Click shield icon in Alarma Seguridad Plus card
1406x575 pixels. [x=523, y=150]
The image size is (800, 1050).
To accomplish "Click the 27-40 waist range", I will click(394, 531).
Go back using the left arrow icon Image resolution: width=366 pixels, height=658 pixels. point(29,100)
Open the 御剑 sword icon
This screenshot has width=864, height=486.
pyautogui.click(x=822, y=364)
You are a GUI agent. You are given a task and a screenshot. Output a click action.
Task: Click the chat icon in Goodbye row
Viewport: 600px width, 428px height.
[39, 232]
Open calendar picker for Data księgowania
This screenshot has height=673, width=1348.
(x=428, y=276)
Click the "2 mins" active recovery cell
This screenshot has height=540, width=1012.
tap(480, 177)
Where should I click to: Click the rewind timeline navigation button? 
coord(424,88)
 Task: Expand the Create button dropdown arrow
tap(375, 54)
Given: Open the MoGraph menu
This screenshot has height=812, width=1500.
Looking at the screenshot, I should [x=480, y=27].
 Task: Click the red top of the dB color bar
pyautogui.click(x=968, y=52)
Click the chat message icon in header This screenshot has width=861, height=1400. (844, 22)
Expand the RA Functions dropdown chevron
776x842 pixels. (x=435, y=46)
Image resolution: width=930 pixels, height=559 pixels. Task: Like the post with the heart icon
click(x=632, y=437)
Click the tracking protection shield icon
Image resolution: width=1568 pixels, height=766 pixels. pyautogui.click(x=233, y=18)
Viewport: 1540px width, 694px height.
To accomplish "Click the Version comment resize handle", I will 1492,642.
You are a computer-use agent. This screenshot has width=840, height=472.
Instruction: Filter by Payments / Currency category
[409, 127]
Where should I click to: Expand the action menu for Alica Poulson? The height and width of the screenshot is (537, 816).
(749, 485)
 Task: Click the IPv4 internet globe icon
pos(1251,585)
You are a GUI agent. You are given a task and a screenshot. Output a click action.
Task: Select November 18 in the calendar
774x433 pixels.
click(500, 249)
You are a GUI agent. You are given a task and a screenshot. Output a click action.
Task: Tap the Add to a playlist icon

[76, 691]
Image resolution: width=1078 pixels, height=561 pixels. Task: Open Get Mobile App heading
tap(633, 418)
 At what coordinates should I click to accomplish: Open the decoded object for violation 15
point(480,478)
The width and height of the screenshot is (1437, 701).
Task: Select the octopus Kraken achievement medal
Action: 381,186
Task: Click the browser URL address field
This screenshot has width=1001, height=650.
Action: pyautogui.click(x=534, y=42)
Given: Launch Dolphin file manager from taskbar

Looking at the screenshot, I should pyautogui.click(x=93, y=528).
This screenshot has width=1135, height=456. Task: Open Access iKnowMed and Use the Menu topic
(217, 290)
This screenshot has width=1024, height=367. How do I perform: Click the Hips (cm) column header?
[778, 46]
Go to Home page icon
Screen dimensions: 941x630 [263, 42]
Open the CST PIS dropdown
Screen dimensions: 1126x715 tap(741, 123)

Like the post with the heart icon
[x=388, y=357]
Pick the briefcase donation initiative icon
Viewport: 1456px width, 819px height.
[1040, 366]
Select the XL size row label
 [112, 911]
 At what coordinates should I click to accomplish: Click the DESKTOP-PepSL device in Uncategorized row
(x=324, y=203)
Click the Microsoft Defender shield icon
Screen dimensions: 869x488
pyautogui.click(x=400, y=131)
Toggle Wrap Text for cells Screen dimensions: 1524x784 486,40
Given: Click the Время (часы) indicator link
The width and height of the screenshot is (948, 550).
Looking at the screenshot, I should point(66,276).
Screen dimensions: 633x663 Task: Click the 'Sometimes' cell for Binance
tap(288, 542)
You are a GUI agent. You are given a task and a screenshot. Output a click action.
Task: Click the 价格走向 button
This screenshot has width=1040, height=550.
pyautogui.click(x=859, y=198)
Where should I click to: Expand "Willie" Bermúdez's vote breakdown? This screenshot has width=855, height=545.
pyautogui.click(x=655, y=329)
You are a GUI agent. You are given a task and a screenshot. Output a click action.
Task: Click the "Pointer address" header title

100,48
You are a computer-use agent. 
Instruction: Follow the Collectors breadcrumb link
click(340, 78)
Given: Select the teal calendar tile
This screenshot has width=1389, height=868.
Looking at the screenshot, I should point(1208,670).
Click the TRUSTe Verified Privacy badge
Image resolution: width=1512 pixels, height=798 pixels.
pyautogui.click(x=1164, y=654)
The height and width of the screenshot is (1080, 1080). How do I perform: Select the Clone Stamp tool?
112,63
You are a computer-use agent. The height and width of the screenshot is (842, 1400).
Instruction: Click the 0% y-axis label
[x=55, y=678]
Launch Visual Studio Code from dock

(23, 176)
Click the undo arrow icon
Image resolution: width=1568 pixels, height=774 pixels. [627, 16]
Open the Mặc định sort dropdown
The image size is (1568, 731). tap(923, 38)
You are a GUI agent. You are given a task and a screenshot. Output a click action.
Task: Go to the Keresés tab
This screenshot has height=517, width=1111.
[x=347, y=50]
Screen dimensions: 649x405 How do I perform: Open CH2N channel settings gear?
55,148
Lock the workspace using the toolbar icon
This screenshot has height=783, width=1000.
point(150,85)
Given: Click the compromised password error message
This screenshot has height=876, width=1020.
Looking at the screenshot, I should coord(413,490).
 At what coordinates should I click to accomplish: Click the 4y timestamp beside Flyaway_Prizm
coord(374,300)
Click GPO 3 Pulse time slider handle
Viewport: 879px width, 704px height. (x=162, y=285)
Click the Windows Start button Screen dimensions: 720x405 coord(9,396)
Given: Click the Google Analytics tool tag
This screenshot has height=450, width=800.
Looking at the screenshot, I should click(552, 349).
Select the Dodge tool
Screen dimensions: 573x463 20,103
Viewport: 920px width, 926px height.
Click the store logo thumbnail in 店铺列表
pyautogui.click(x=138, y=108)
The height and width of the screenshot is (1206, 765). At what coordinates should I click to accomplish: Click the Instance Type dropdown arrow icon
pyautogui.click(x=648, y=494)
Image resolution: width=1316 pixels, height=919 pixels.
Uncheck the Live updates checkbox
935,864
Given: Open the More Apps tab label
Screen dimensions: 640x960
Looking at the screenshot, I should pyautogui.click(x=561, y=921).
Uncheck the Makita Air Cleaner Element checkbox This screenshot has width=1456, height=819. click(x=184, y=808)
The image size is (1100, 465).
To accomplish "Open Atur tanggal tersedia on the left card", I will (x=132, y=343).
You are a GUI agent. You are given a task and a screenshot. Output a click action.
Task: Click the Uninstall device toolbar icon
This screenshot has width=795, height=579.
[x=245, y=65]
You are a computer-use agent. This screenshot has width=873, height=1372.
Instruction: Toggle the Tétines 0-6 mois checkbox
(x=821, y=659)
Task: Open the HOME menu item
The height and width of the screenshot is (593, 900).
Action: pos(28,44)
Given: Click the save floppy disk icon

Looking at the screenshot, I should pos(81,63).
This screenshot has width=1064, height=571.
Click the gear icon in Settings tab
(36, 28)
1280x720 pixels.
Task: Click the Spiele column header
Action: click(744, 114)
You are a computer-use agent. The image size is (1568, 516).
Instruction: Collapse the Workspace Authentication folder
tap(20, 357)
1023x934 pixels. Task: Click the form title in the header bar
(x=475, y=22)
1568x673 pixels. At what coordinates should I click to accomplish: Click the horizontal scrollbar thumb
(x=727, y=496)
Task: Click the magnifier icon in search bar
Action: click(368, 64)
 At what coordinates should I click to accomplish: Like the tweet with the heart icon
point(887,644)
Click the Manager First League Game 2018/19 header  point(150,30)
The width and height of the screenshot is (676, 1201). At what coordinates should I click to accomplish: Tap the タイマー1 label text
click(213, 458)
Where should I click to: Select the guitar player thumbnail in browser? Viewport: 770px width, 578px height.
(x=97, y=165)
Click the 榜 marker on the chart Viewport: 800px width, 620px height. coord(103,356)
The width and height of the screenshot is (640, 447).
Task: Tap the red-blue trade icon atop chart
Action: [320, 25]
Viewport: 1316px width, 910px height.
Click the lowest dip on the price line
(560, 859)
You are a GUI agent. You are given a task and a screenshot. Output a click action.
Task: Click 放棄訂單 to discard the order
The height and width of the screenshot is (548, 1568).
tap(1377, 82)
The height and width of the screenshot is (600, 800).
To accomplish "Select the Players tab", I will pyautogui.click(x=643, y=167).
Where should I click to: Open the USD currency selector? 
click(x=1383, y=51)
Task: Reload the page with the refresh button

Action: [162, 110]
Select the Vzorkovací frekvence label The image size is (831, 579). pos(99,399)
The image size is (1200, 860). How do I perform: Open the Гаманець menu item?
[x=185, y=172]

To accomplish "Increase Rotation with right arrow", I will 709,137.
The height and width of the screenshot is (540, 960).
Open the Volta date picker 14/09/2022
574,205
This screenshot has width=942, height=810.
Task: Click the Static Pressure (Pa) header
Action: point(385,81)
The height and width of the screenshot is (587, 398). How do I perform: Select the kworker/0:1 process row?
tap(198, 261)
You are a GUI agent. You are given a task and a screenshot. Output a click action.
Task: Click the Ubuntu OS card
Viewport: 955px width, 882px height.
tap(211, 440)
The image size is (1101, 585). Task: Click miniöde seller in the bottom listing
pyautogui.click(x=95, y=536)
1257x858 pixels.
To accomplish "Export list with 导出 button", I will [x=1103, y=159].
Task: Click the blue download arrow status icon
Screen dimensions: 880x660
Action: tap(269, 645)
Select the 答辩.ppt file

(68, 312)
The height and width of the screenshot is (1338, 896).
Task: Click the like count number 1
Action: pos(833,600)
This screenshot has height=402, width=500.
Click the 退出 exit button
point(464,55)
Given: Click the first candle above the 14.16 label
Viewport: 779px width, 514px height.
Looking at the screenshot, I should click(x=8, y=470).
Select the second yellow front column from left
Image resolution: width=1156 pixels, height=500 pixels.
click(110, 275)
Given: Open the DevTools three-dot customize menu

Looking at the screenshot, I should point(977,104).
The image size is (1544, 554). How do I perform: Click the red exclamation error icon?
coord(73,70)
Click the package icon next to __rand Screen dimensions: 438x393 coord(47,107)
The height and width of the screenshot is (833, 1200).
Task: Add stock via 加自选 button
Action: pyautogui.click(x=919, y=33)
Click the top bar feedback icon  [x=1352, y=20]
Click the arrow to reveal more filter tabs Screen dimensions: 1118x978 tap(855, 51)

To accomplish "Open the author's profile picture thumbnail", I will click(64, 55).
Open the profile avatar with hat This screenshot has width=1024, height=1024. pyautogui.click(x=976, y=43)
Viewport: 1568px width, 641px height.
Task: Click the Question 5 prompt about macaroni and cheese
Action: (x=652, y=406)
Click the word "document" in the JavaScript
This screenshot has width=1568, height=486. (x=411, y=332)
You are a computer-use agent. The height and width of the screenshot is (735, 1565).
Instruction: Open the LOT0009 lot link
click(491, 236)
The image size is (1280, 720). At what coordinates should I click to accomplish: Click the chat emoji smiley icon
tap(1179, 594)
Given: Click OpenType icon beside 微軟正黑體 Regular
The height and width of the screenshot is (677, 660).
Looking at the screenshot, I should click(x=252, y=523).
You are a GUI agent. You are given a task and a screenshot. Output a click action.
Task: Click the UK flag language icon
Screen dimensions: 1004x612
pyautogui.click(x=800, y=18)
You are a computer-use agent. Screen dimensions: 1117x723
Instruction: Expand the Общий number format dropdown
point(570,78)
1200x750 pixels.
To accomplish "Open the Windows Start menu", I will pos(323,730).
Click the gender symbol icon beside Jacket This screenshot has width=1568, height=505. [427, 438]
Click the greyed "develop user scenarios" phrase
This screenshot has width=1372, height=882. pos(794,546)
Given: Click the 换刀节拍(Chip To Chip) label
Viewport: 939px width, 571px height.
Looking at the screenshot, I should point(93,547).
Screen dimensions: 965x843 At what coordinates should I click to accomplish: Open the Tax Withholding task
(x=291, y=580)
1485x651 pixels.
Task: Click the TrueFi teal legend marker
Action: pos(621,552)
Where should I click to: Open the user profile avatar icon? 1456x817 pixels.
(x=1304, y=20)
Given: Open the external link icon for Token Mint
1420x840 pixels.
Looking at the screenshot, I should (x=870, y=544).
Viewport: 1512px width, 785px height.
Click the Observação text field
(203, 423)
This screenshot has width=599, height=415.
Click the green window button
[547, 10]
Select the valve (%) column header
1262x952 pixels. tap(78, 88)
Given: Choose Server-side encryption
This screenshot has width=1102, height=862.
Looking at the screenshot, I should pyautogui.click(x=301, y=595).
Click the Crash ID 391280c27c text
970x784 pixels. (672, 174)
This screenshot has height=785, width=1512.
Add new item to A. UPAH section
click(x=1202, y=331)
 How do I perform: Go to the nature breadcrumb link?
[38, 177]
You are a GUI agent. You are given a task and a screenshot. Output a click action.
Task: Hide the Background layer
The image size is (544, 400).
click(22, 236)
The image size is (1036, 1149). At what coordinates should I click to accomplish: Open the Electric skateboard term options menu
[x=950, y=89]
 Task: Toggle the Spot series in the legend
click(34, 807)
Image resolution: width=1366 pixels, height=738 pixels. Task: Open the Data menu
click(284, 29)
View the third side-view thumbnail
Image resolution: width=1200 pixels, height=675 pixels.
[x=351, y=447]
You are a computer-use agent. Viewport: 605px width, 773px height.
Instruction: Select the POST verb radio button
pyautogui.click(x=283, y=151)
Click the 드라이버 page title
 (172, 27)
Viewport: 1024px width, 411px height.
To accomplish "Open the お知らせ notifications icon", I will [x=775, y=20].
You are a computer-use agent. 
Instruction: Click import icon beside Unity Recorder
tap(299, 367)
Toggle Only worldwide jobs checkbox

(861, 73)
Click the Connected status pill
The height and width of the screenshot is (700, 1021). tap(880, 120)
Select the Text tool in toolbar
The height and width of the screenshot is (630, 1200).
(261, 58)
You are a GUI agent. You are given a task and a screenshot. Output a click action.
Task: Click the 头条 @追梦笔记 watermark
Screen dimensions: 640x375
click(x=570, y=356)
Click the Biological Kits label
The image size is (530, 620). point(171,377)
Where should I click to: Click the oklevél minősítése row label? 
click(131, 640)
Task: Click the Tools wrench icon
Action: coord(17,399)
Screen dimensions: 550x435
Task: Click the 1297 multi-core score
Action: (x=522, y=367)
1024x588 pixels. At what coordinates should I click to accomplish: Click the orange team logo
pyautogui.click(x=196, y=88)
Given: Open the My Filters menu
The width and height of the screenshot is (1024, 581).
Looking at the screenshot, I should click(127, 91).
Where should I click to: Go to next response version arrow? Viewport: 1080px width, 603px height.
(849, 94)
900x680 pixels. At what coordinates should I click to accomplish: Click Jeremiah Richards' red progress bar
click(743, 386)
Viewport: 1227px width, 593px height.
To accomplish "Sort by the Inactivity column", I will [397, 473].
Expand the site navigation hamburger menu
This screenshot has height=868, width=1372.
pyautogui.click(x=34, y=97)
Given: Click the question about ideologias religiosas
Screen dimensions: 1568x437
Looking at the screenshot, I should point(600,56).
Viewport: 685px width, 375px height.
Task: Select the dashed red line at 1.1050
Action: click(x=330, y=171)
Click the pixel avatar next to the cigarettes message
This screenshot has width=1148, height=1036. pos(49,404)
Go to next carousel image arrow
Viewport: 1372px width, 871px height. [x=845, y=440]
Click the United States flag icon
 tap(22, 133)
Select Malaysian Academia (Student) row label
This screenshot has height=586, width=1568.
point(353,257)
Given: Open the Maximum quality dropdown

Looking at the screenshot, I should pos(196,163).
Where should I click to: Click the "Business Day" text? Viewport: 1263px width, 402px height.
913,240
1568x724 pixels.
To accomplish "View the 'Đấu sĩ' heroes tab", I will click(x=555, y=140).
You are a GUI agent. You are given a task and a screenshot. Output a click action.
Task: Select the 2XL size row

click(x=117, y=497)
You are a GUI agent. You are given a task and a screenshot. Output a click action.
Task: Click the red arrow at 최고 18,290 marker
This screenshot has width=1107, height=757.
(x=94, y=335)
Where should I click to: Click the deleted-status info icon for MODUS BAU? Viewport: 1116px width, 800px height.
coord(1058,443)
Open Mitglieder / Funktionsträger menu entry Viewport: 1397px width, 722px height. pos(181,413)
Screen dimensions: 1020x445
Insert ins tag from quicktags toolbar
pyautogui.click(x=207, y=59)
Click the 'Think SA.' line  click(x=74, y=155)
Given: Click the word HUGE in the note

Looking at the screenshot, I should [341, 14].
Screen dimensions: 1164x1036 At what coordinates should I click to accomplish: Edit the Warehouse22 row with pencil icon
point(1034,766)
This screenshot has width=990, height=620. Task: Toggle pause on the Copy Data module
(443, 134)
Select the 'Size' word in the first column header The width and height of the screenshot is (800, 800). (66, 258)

^^^^^^^^^^^^^^^^

For the string "computer", show each line of the entries above where it occurs.

You are a computer-use agent. This screenshot has width=840, height=472.
You are a computer-use agent. 
You are a computer-use agent. The height and width of the screenshot is (842, 1400).
You are a computer-use agent. This screenshot has width=873, height=1372.
You are a computer-use agent. The image size is (1568, 516).
You are a computer-use agent. The height and width of the screenshot is (735, 1565).
You are a computer-use agent. Screen dimensions: 1117x723
You are a computer-use agent. Viewport: 605px width, 773px height.
You are a computer-use agent. 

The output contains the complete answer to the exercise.